Text section =>
Many of us have had work experiences in organizations that seem to stifle all innovation and entrepreneurial energy. Just as entrepreneurial organizations have certain characteristics in common, so do anti-entrepreneurial ones. Here are the things they do to kill entrepreneurial spirit and enterprise:

Play it safe:
Encouraging your employees to “keep their heads down” is a great way to ensure that your organization will not be entrepreneurial. The essence of innovation is about making noise in the marketplace, trying new things, and taking risks. An entrepreneur can be found in her client’s office, at a conference, meeting with competitors, and out looking for partners. Not sitting behind a desk playing it safe.

Get approvals first:
Organizations that insist employees run all decisions up the chain of command before they can act most certainly want to murder entrepreneurial spirit. In innovative organizations, decision-making is pushed down to the lowest level possible and managers understand that their jobs are to support employees’ risk-taking. Leaders who say, “I’ve got your back” will surely have more successful employees and growing organizations.

Keep people stove piped:
Definitely make sure that teams don’t interact if you want to murder entrepreneurship in your organization. In fact, design your organizational cart and revenue systems to pit teams in competition with each other. Entrepreneurial organizations create structures, policies, and revenue models that encourage cross-team collaboration. Information sharing at all levels is rampant and the organization rewards people for cross-pollination of ideas.

Extracted records =>
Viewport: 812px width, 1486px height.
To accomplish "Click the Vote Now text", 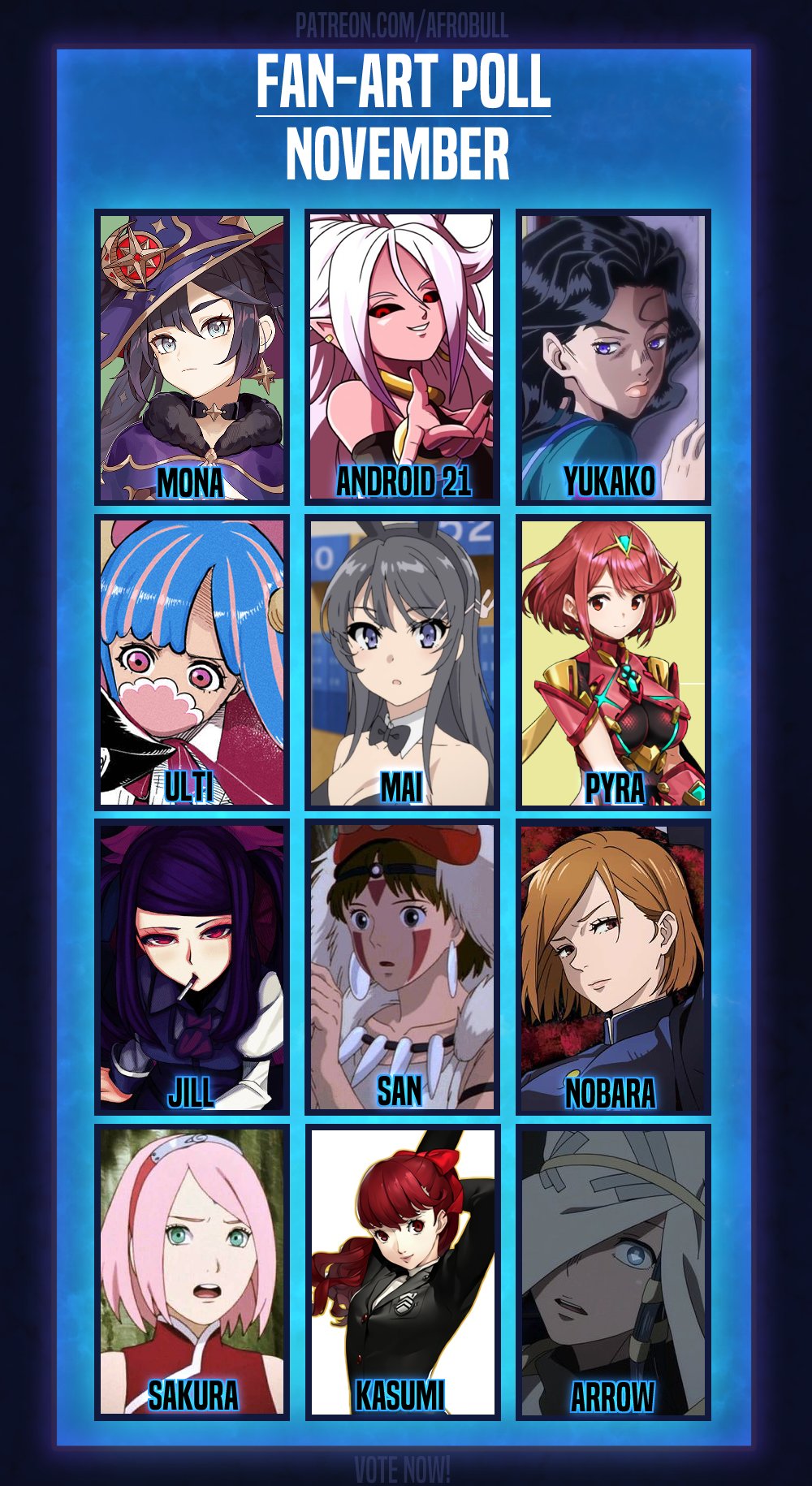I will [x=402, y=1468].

* * *

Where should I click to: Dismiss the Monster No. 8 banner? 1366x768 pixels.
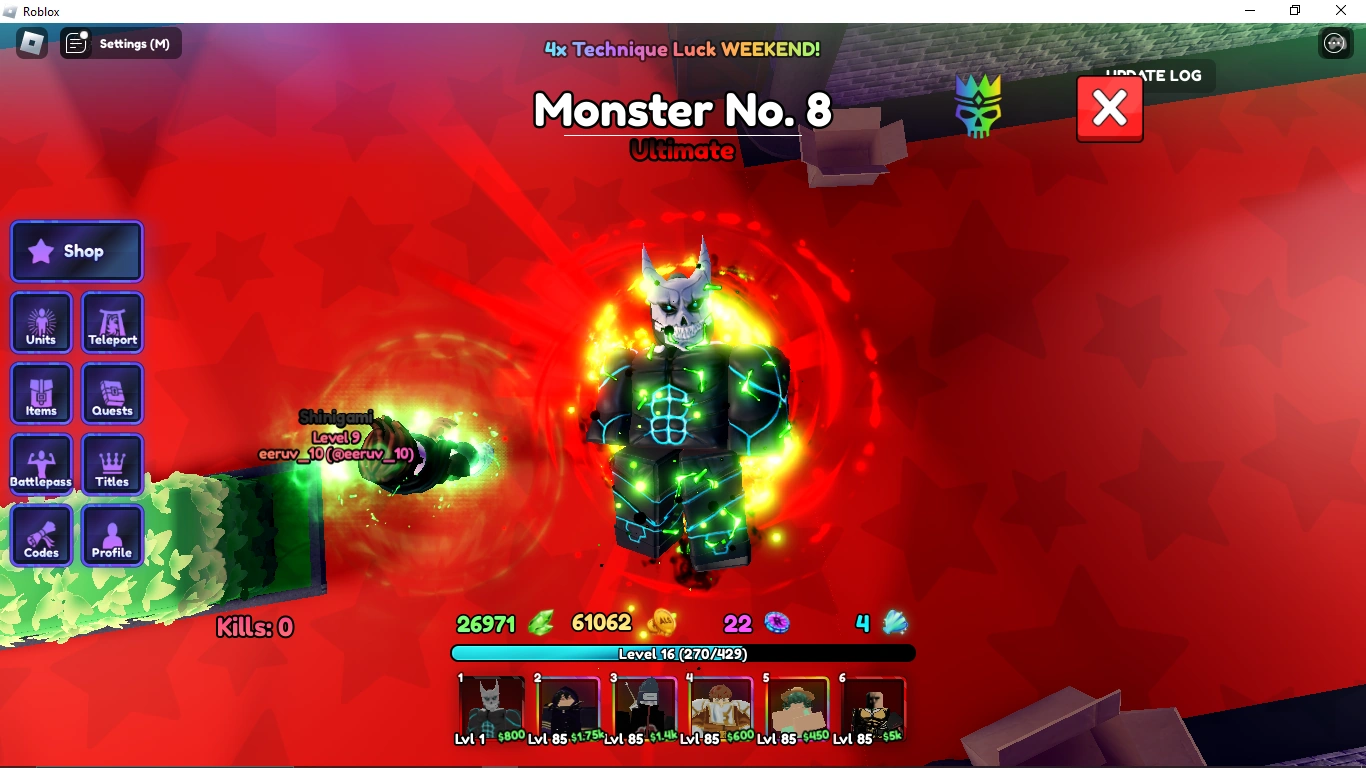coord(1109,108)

Set task 1 => Can you retype the passage on stifling entrepreneurship between "Many of us have" and "playing it safe.", inclusive?
Set task 2 => Could you extend the article on how organizations kill entrepreneurial spirit, continuing after its final sentence?

Task response 1 =>
Many of us have had work experiences in organizations that seem to stifle all innovation and entrepreneurial energy. Just as entrepreneurial organizations have certain characteristics in common, so do anti-entrepreneurial ones. Here are the things they do to kill entrepreneurial spirit and enterprise:

Play it safe:
Encouraging your employees to “keep their heads down” is a great way to ensure that your organization will not be entrepreneurial. The essence of innovation is about making noise in the marketplace, trying new things, and taking risks. An entrepreneur can be found in her client’s office, at a conference, meeting with competitors, and out looking for partners. Not sitting behind a desk playing it safe.

Task response 2 =>
Don’t reward entrepreneurial success and do punish risk-takers:
The fast track for murdering entrepreneurship in your organization is to punish employees’ mistakes. Demotions, suspensions, calling them out in front of their peers — all great ways to kill the spirit of innovation in your organization. And not just in the employees who took the risk, but all of the people around him or her. In entrepreneurial organizations, leaders down-play the mistakes of their employees, encourage them to learn from them and try again. Similarly, failing to reward entrepreneurial success can kill off entrepreneurial spirit. Innovative organizations celebrate every success — patents, papers published, new clients, great client service, obtaining advanced degrees and certifications, and other milestones. Financial rewards are wonderful, and certainly use your organization’s bonus and award system to reward success. But recognition is also a powerful reward. Make sure your rewards take place in public, in front of employees, bosses, peers, and clients.

Neglect measuring entrepreneurial success:
If you want more of something, measure it. Conversely, don’t create any measures of entrepreneurial success if you want to murder entrepreneurship in your organization. Prosperous organizations create measures for entrepreneurial activity — dollars generated, new clients gained, growth of team — and they make these measures part of the formal review process. They become performance standards that the employee helps to set and then strives to meet.